Au souvenir de NotPetya et BlackEnergy

Derrière Cyclops Blink, il y aurait une équipe bien connue : Sandworm / Voodoo Bear, dite affiliée au renseignement militaire russe. On lui a attribué des attaques d'ampleur. Dont BlackEnergy (mise hors service d'une partie du réseau électrique ukrainien en 2015) et NotPetya.

Quant à savoir quel est le vecteur de diffusion de Cyclops Blink, le CERT ukrainien penche pour Katana. Le code source de cette variante du botnet Mirai dotée de capacités DDoS améliorées se trouve pour moins de 1000 $.

Watchguard estime que le malware a touché environ 1 % de ses pare-feu actifs. Leur point commun : tous avaient été paramétrés pour être administrables via le réseau internet. L'éditeur a mis à disposition des indicateurs de compromission et des méthodes de résorption de la vulnérabilité.

Des IoC, on en trouve aussi sur le GitHub d'Orange Cyberdefense. Autant pour HermeticWiper que pour Cyclops Blink. On pourra y assortir des règles YARA pour la détection et l'élimination de ces souches malveillantes.

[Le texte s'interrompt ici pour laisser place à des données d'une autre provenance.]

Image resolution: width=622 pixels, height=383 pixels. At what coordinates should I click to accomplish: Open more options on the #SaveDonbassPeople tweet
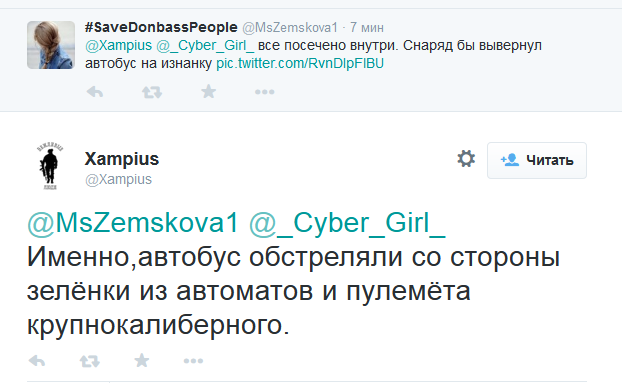point(265,92)
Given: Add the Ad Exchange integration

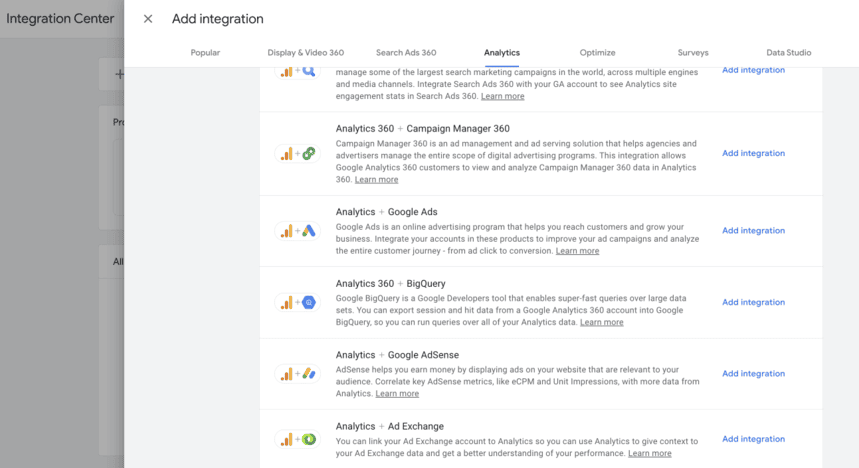Looking at the screenshot, I should 753,439.
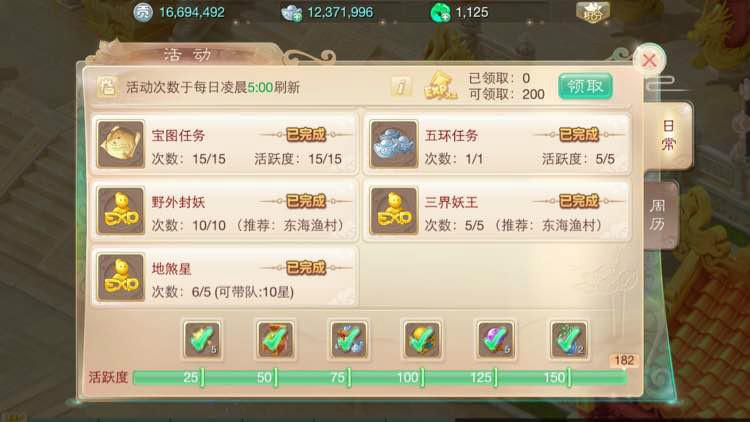The height and width of the screenshot is (422, 750).
Task: Claim the 75 activity reward chest
Action: coord(349,340)
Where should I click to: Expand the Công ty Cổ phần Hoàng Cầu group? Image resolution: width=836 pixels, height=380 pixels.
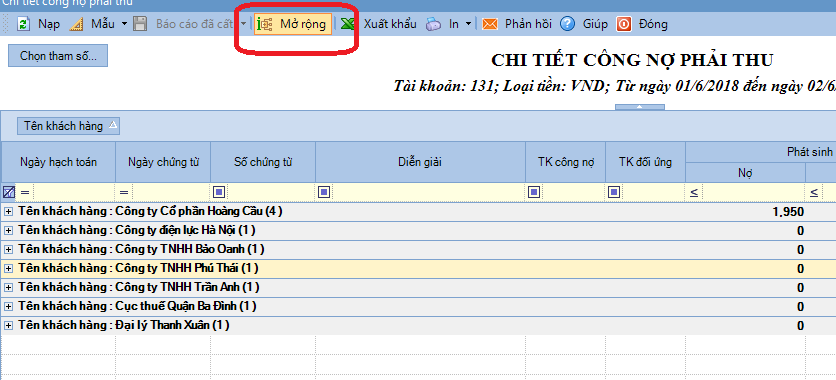point(9,212)

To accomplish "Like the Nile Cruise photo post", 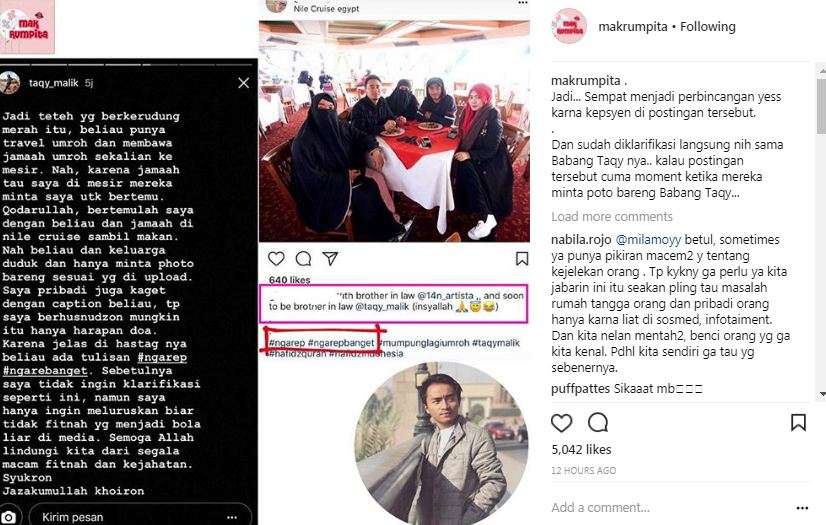I will 276,259.
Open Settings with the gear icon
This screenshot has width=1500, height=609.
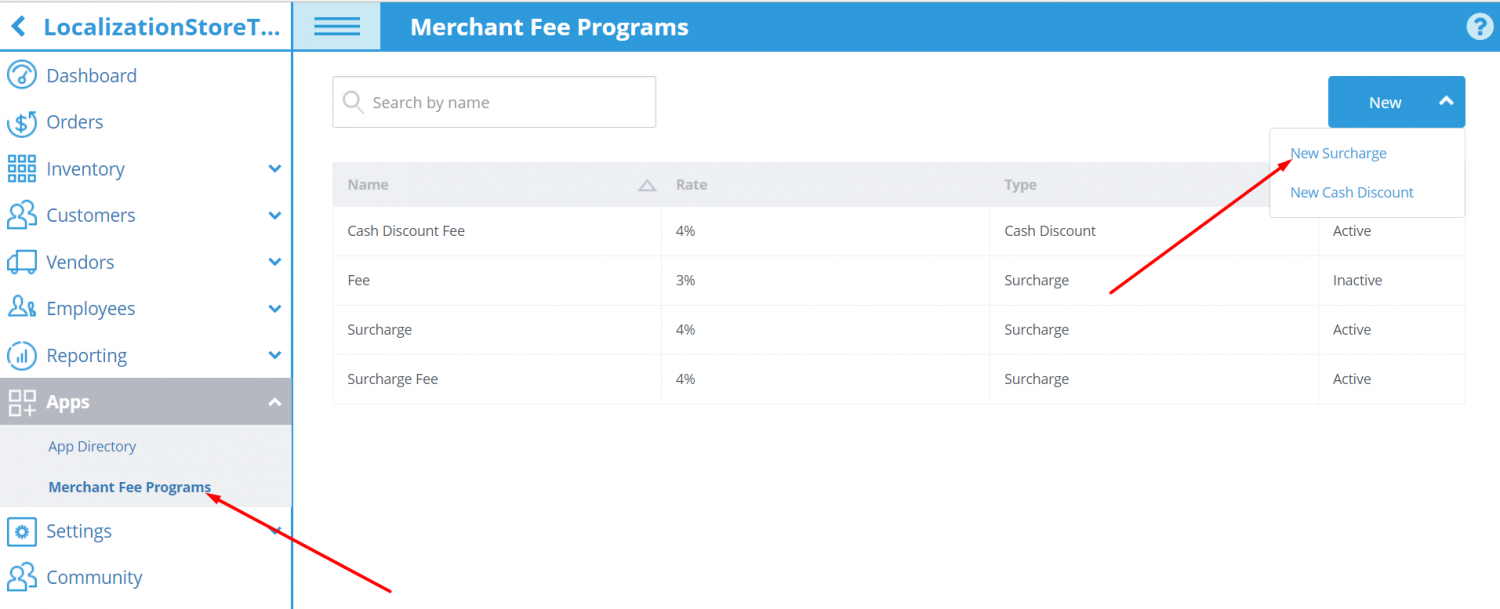click(21, 531)
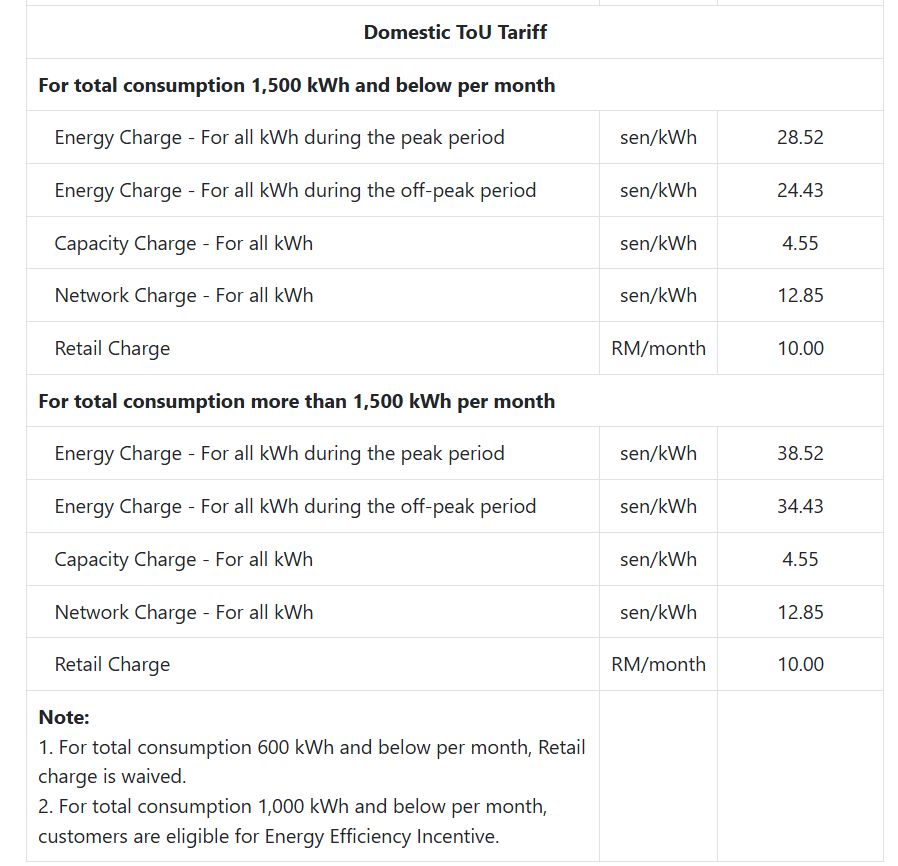
Task: Click the 12.85 network value in the below-1,500 section
Action: coord(800,295)
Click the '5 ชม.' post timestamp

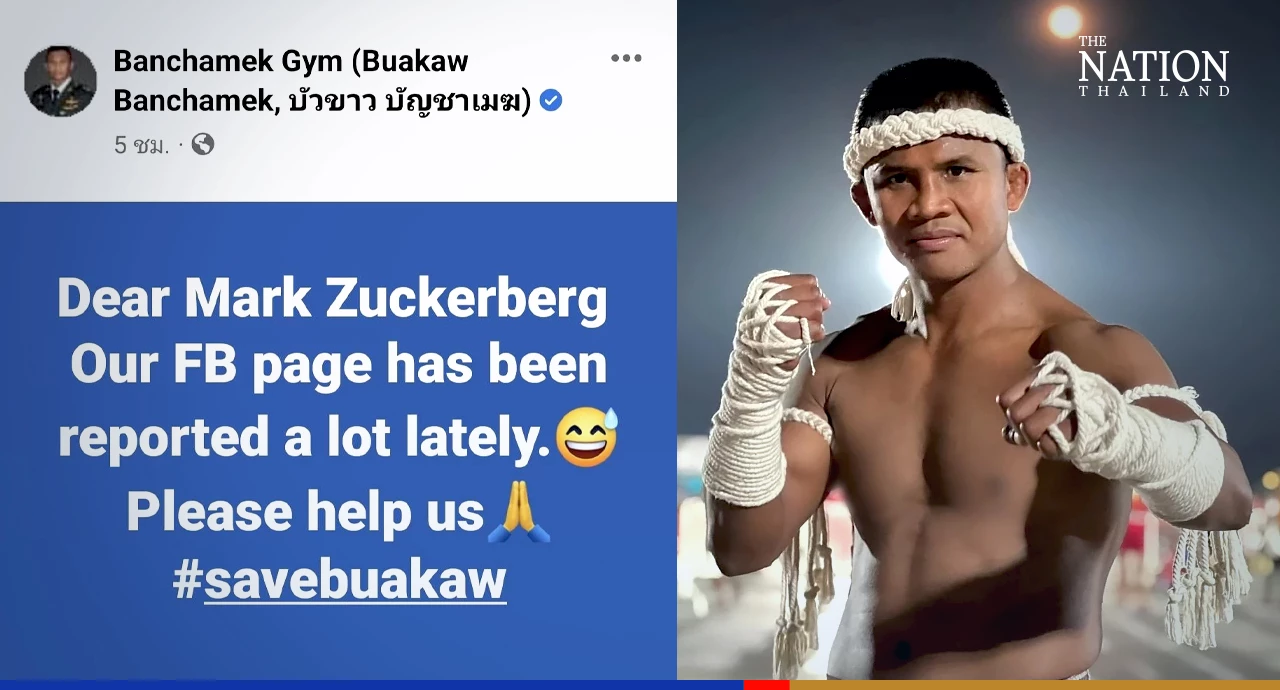coord(141,145)
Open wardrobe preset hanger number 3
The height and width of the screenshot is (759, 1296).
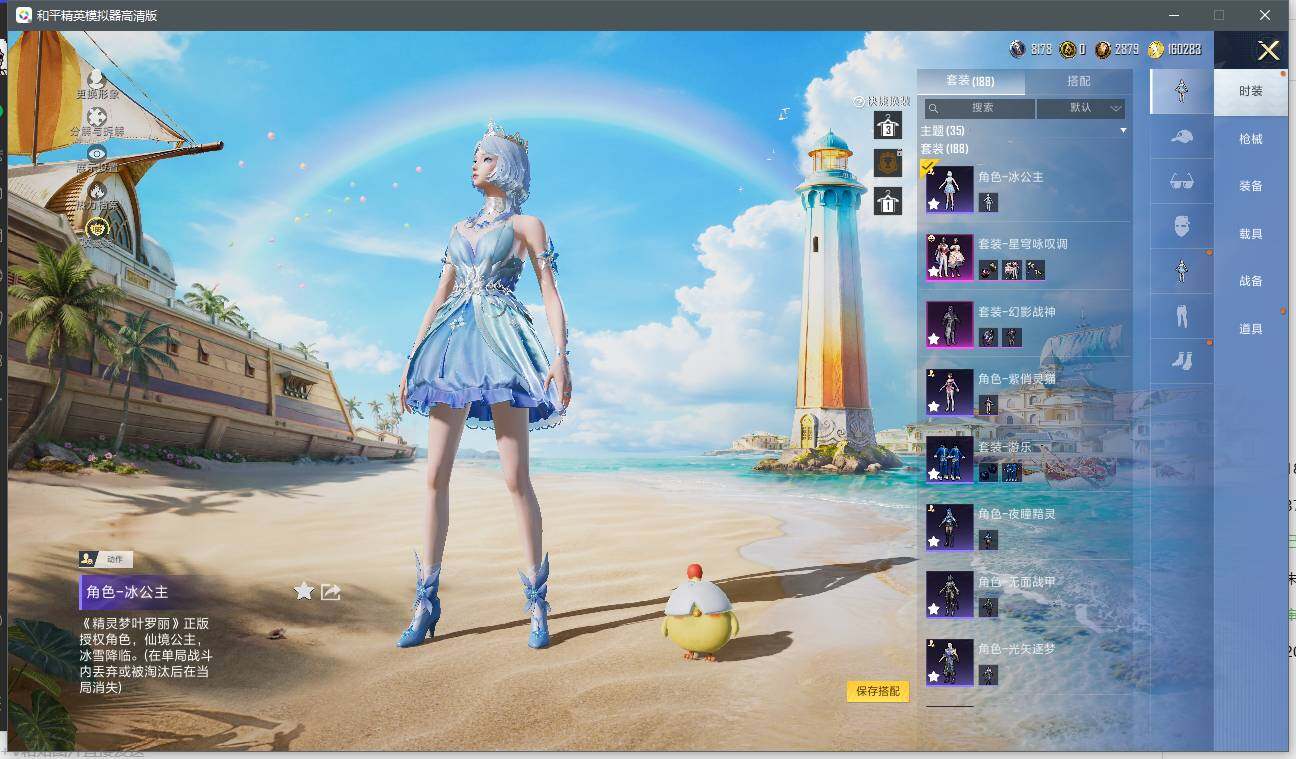coord(887,125)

L'Ukraine monte son « armée IT »

Au surlendemain de ces découvertes, le collectif Anonymous s'est officiellement déclaré « en guerre » contre le régime russe. Plusieurs de ses affiliés ont revendiqué des attaques - et des exfiltrations de données - contre Moscou. Le groupe Conti, qui porte le ransomware du même nom, a répliqué, en deux temps, se disant finalement prêt à réagir à d'éventuelles velléités offensives occidentales. D'autres groupes, comme Lockbit 2.0, jouent la neutralité.

Du côté du gouvernement ukrainien, on ne sollicite pas publiquement d'aide cyber d'autres nations. Mais on a décidé de créer une « armée IT ». Et on a listé une trentaine de cibles d'intérêt côté russe.

La faible probabilité que la Russie attaque directement des pays membres de l'OTAN, y compris sur le terrain cyber, engendre un certain consensus. Vladimir Poutine prendrait effectivement un risque substantiel au nom de l'article V du traité fondateur. Qu'on pourrait résumer ainsi : « attaquer l'un d'entre nous, c'est nous attaquer tous ».